- [GIVEN PROBLEM A]: Recast part of the records as a Markdown table with the columns Row and Line, one numbered row per line and no rows for blank lines. Begin at the line that has "1858x637 pixels. At" and stop after the line that has "click(1412, 31)".

- [TEXT PROVIDED]:
*****

It is a waste of taxpayer’s money – sadly, people
with MND can only get worse; they don’t get better – and these
assessments will deliver the inevitable results. MND Scotland shouldn’t
need to be wasting its time and limited resources to lobbying for change
to the benefit system that Scotland never voted for in the first place.
Deputy First Minister,
Nicola Sturgeon, has just announced the first report from the Expert
Working Group on Welfare Reform (http://tinyurl.com/q5v87ul)
which is very timely. It looks at how an independent Scotland might
initially deliver its welfare system and it sets out the views of key
stakeholders on the immediate priorities for welfare policy change.
Another area that I’ve
been closely identified with across the years is that invidious and
underground one of human trafficking and alongside it, the treatment of
asylum seekers, especially young ones. I spoke to a Motion put forward
by my colleague, Aileen Campbell, MSP, on these two related subjects on
Thursday.
With the UNHCR World Refugee Week (http://tinyurl.com/42szqv9)

*****

- [INPUT DATA]:
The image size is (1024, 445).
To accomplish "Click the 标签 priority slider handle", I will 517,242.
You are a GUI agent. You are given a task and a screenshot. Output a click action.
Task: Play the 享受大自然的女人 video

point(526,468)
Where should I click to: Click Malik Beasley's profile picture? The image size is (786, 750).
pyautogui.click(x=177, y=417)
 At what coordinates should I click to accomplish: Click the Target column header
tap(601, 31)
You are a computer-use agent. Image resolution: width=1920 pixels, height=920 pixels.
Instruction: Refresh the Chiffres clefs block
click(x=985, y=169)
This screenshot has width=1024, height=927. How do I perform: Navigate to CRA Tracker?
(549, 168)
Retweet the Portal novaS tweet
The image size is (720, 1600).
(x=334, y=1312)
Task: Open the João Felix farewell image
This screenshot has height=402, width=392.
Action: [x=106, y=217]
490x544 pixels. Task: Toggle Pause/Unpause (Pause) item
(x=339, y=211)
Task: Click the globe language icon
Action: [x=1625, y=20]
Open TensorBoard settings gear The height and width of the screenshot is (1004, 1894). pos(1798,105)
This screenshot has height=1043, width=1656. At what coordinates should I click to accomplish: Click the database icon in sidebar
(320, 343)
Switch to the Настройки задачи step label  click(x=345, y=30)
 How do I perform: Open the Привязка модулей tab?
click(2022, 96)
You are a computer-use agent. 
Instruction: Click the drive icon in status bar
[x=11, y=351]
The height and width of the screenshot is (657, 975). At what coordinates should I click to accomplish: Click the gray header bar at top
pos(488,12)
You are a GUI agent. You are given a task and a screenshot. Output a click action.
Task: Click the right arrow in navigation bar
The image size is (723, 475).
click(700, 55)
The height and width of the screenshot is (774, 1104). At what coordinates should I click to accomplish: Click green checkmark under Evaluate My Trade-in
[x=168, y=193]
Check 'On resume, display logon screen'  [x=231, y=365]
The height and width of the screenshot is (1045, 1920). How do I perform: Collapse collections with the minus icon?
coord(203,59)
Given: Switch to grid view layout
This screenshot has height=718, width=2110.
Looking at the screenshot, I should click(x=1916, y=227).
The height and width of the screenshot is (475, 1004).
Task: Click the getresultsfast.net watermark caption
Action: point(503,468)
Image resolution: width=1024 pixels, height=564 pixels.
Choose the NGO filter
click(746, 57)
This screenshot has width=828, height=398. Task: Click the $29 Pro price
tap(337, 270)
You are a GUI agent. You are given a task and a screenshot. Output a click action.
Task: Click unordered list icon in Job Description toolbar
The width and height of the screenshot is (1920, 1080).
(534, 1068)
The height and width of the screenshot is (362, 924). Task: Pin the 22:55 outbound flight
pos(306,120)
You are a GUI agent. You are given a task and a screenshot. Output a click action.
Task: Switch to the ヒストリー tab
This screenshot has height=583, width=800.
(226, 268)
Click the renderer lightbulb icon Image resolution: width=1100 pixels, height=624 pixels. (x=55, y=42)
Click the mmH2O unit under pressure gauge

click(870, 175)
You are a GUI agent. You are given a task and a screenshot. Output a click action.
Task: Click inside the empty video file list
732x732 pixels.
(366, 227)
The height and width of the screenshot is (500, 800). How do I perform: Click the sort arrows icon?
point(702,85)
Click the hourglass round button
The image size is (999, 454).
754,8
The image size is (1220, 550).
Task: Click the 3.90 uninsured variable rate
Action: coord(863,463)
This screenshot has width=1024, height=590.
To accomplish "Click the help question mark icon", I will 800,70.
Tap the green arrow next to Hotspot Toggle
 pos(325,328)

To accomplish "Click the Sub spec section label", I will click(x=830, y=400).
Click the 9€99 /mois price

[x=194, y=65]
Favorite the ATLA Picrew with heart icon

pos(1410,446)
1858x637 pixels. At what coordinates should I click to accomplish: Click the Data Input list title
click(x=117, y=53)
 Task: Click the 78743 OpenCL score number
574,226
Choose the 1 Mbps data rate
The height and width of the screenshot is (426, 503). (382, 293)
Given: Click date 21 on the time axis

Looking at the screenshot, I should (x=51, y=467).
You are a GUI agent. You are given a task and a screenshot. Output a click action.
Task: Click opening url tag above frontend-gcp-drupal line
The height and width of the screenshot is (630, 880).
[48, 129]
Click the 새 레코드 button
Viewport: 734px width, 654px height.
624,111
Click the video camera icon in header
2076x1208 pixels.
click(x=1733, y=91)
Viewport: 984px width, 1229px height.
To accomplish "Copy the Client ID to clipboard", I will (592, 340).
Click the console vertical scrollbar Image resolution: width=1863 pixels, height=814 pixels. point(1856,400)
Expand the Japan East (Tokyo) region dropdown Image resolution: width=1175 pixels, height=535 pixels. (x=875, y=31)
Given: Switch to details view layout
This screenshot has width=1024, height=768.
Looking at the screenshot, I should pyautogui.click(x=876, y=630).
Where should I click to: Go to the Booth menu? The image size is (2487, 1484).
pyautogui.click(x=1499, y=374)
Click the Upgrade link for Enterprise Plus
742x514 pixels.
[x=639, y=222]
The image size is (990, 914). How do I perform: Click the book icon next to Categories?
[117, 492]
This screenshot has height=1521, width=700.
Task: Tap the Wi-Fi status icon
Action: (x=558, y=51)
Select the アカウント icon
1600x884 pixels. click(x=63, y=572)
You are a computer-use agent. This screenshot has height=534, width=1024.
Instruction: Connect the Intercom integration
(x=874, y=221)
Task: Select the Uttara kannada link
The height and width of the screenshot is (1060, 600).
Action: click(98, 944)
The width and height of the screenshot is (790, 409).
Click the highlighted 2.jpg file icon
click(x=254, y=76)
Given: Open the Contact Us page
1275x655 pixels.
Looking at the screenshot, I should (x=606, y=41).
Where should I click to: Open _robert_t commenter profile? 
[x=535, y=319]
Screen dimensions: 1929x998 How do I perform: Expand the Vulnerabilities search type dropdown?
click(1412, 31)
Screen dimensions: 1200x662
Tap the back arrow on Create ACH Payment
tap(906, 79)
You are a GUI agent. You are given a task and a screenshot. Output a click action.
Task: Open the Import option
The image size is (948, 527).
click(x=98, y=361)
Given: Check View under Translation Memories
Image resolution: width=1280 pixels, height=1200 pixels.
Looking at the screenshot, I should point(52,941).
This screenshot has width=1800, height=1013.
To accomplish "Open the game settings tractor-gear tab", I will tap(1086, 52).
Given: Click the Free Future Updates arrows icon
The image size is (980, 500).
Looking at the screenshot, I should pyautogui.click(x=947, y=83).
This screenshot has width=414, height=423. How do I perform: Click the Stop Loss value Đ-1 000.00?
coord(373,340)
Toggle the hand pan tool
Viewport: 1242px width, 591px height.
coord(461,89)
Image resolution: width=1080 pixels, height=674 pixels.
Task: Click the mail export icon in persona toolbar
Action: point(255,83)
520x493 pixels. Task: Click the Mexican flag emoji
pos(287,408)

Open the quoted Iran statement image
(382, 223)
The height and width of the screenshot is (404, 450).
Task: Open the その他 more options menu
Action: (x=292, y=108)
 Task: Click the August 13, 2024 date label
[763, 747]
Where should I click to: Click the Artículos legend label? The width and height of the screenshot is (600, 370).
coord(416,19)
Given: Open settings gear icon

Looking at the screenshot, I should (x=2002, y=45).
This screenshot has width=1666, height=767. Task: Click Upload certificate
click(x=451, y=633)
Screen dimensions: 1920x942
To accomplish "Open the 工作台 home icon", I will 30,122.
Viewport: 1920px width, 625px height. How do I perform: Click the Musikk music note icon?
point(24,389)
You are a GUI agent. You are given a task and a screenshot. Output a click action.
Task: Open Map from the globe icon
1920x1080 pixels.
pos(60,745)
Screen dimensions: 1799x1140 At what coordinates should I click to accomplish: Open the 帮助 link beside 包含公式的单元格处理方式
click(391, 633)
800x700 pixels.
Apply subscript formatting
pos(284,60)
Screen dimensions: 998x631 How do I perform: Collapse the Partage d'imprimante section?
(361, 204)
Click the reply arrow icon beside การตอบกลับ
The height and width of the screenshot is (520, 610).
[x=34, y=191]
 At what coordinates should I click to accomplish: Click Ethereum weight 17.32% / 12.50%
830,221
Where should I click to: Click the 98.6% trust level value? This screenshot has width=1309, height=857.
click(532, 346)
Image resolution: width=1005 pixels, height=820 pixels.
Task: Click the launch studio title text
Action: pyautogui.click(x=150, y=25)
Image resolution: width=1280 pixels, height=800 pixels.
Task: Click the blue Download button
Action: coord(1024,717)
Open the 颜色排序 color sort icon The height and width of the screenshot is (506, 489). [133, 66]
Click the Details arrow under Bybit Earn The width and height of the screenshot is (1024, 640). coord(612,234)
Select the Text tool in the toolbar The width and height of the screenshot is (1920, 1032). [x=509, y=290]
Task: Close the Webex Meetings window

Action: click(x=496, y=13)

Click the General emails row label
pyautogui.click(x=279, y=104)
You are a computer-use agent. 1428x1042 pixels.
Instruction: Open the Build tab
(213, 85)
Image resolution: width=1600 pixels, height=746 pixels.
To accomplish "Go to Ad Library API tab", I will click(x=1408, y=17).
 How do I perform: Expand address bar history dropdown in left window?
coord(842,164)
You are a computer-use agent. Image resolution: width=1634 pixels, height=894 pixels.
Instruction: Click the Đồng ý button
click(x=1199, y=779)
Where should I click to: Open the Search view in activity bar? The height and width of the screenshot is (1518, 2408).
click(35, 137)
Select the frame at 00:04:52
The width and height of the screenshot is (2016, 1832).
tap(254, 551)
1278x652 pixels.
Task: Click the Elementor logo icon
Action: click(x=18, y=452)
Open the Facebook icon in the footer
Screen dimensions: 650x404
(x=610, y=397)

*****

- [GIVEN PROBLEM B]: Echo the passage on welfare reform and human trafficking word for word, in full.

- [OUTPUT A]:
| Row | Line |
|---|---|
| 1 | 1858x637 pixels. At what coordinates should I click to accomplish: Click the Data Input list title |
| 2 | click(x=117, y=53) |
| 3 |  Task: Click the 78743 OpenCL score number |
| 4 | 574,226 |
| 5 | Choose the 1 Mbps data rate |
| 6 | The height and width of the screenshot is (426, 503). (382, 293) |
| 7 | Given: Click date 21 on the time axis |
| 8 | Looking at the screenshot, I should (x=51, y=467). |
| 9 | You are a GUI agent. You are given a task and a screenshot. Output a click action. |
| 10 | Task: Click opening url tag above frontend-gcp-drupal line |
| 11 | The height and width of the screenshot is (630, 880). |
| 12 | [48, 129] |
| 13 | Click the 새 레코드 button |
| 14 | Viewport: 734px width, 654px height. |
| 15 | 624,111 |
| 16 | Click the video camera icon in header |
| 17 | 2076x1208 pixels. |
| 18 | click(x=1733, y=91) |
| 19 | Viewport: 984px width, 1229px height. |
| 20 | To accomplish "Copy the Client ID to clipboard", I will (592, 340). |
| 21 | Click the console vertical scrollbar Image resolution: width=1863 pixels, height=814 pixels. point(1856,400) |
| 22 | Expand the Japan East (Tokyo) region dropdown Image resolution: width=1175 pixels, height=535 pixels. (x=875, y=31) |
| 23 | Given: Switch to details view layout |
| 24 | This screenshot has width=1024, height=768. |
| 25 | Looking at the screenshot, I should pyautogui.click(x=876, y=630). |
| 26 | Where should I click to: Go to the Booth menu? The image size is (2487, 1484). |
| 27 | pyautogui.click(x=1499, y=374) |
| 28 | Click the Upgrade link for Enterprise Plus |
| 29 | 742x514 pixels. |
| 30 | [x=639, y=222] |
| 31 | The image size is (990, 914). How do I perform: Click the book icon next to Categories? |
| 32 | [117, 492] |
| 33 | This screenshot has height=1521, width=700. |
| 34 | Task: Tap the Wi-Fi status icon |
| 35 | Action: (x=558, y=51) |
| 36 | Select the アカウント icon |
| 37 | 1600x884 pixels. click(x=63, y=572) |
| 38 | You are a computer-use agent. This screenshot has height=534, width=1024. |
| 39 | Instruction: Connect the Intercom integration |
| 40 | (x=874, y=221) |
| 41 | Task: Select the Uttara kannada link |
| 42 | The height and width of the screenshot is (1060, 600). |
| 43 | Action: click(98, 944) |
| 44 | The width and height of the screenshot is (790, 409). |
| 45 | Click the highlighted 2.jpg file icon |
| 46 | click(x=254, y=76) |
| 47 | Given: Open the Contact Us page |
| 48 | 1275x655 pixels. |
| 49 | Looking at the screenshot, I should (x=606, y=41). |
| 50 | Where should I click to: Open _robert_t commenter profile?  |
| 51 | [x=535, y=319] |
| 52 | Screen dimensions: 1929x998 How do I perform: Expand the Vulnerabilities search type dropdown? |
| 53 | click(1412, 31) |

- [OUTPUT B]:
It is a waste of taxpayer’s money – sadly, people
with MND can only get worse; they don’t get better – and these
assessments will deliver the inevitable results. MND Scotland shouldn’t
need to be wasting its time and limited resources to lobbying for change
to the benefit system that Scotland never voted for in the first place.
Deputy First Minister,
Nicola Sturgeon, has just announced the first report from the Expert
Working Group on Welfare Reform (http://tinyurl.com/q5v87ul)
which is very timely. It looks at how an independent Scotland might
initially deliver its welfare system and it sets out the views of key
stakeholders on the immediate priorities for welfare policy change.
Another area that I’ve
been closely identified with across the years is that invidious and
underground one of human trafficking and alongside it, the treatment of
asylum seekers, especially young ones. I spoke to a Motion put forward
by my colleague, Aileen Campbell, MSP, on these two related subjects on
Thursday.
With the UNHCR World Refugee Week (http://tinyurl.com/42szqv9)